_Task objective_
According to the film review below, why may much of the special effects and camera work in "Rambo: First Blood" fall short for a modern audience?

There’s an old Roman proverb that reads “homo homini lupus.” In English, this roughly translates to “man is a wolf to man” — no one is crueler to humankind than humankind itself.

“Rambo: First Blood” exemplifies this attitude of cruelty quite well. It’s a regular “Heart of Darkness” with an important wrinkle: this one takes place in the audience’s backyard.

The movie follows Sylvester Stallone as the titular John Rambo, a former Green Beret and Vietnam War hero turned homeless vagabond, wandering the Pacific Northwest in search for a now-dead member of his platoon. After being kicked out of a small town by its Sheriff, Will Teasle (Brian Dennehy), Rambo returns and is arrested for vagrancy.

While being mistreated by Deputy Art Galt (Jack Starrett), Rambo has a flashback to his time as a prisoner of war and attacks the officers, escaping and starting a guerilla war in the forest by the small town. After the death of Galt, who Rambo accidentally kills in self defense, the State Police, National Guard, and Rambo’s former commanding officer Colonel Sam Trautman (Richard Crenna) all arrive to try and capture him — or, in the case of the Colonel, to try and protect the police from Rambo.

“Rambo: First Blood” was released in 1982, so a sizable chunk of the special effects and camera work may fall short to a modern audience. However, as the film progresses and the action beats go more and more over the top, they both improve, culminating in an excellent final scene where Rambo takes on Sheriff Teasle and destroys most of the town in order to distract and kill him. The cinematography is also quite good when it avoids cheesy slow-motion shots typical of the genre.

_Pixel coordinate grounding data_
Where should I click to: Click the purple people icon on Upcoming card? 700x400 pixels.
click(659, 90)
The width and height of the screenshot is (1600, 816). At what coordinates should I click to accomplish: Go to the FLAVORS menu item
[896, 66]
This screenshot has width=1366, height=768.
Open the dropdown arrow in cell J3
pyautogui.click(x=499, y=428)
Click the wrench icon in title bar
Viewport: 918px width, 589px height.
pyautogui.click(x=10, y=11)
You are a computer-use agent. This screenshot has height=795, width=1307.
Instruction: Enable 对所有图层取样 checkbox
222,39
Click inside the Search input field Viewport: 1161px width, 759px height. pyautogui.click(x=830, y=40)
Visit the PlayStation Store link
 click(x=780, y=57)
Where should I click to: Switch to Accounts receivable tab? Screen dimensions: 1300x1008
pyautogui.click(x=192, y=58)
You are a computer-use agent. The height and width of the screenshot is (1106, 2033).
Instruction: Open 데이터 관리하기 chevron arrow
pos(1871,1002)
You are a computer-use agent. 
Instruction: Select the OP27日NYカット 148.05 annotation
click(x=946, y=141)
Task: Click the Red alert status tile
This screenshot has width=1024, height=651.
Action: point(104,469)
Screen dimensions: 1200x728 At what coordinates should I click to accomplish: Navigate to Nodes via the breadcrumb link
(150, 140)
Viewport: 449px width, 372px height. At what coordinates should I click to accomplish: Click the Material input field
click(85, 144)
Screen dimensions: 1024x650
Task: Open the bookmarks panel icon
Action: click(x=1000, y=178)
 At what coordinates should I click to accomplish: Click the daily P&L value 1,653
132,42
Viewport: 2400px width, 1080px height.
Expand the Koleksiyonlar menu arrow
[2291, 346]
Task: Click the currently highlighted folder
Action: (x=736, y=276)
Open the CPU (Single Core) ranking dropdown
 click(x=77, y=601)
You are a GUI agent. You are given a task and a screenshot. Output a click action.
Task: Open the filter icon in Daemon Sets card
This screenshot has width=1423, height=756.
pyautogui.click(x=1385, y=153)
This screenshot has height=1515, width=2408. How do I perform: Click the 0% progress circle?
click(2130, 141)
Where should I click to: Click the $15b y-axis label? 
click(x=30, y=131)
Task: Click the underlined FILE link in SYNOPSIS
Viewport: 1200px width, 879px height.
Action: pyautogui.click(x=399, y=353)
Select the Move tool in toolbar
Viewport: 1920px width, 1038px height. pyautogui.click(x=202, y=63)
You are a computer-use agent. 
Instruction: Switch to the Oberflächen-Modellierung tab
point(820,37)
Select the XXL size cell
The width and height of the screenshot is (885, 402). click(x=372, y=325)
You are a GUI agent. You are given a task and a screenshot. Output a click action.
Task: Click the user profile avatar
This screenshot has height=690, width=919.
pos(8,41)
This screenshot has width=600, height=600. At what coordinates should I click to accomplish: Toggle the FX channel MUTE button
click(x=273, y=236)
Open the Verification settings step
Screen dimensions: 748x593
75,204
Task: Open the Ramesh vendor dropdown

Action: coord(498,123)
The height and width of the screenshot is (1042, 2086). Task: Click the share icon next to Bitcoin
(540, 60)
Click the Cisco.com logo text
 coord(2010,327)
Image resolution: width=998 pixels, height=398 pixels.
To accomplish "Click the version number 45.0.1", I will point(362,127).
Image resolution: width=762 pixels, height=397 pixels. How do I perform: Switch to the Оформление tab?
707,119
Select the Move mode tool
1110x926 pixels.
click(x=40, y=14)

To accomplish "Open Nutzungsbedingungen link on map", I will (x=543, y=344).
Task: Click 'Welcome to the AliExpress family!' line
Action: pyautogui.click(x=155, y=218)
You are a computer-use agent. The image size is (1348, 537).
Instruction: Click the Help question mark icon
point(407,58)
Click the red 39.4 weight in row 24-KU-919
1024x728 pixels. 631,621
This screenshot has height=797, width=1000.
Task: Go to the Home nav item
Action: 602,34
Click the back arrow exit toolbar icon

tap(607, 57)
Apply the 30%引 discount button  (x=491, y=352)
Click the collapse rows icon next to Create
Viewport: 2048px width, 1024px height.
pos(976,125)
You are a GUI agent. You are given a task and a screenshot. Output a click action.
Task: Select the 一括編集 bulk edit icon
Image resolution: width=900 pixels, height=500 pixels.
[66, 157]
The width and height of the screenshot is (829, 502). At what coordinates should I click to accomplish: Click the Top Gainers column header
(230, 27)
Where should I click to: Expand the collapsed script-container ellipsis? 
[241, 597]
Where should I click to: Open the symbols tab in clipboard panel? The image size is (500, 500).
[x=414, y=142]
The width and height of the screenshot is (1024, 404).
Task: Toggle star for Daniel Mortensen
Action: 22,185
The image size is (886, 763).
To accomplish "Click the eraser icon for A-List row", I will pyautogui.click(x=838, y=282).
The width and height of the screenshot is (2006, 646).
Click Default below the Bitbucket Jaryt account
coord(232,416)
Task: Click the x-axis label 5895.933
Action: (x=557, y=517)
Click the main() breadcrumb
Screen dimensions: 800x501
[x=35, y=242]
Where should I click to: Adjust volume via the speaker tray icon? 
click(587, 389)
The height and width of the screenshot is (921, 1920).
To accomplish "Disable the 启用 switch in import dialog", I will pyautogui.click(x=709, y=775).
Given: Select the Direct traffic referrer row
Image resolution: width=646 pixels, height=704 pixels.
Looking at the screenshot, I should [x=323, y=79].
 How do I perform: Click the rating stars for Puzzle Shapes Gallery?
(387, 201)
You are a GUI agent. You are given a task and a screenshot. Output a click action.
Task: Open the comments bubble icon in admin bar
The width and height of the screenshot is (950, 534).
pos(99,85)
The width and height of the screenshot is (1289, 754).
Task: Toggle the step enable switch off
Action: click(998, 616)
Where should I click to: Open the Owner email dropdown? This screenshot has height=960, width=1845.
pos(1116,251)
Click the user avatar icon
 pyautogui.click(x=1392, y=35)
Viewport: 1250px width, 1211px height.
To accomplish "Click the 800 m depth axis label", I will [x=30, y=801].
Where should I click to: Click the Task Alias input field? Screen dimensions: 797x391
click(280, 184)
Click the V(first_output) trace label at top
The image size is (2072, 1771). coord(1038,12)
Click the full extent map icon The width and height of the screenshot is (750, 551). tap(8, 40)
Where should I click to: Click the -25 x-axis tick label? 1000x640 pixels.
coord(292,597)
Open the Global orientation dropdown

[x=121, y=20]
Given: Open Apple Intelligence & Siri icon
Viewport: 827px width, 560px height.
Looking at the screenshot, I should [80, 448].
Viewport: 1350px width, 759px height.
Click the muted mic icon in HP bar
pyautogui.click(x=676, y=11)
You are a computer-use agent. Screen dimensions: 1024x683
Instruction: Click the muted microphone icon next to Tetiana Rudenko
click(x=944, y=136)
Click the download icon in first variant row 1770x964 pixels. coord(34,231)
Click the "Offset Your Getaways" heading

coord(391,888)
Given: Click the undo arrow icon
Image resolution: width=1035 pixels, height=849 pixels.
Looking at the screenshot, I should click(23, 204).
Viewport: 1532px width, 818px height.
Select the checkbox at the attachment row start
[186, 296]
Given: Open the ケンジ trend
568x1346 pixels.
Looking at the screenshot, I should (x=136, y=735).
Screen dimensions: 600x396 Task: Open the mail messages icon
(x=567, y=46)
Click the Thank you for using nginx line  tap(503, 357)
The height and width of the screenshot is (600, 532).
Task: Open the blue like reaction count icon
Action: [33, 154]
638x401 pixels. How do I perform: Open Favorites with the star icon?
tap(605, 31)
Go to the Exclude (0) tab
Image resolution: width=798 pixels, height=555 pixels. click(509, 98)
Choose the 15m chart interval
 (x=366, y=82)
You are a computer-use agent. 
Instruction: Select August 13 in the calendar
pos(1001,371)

_Answer to this exercise_
The film was released in 1982, so a modern audience may find that much of its special effects and camera work falls short.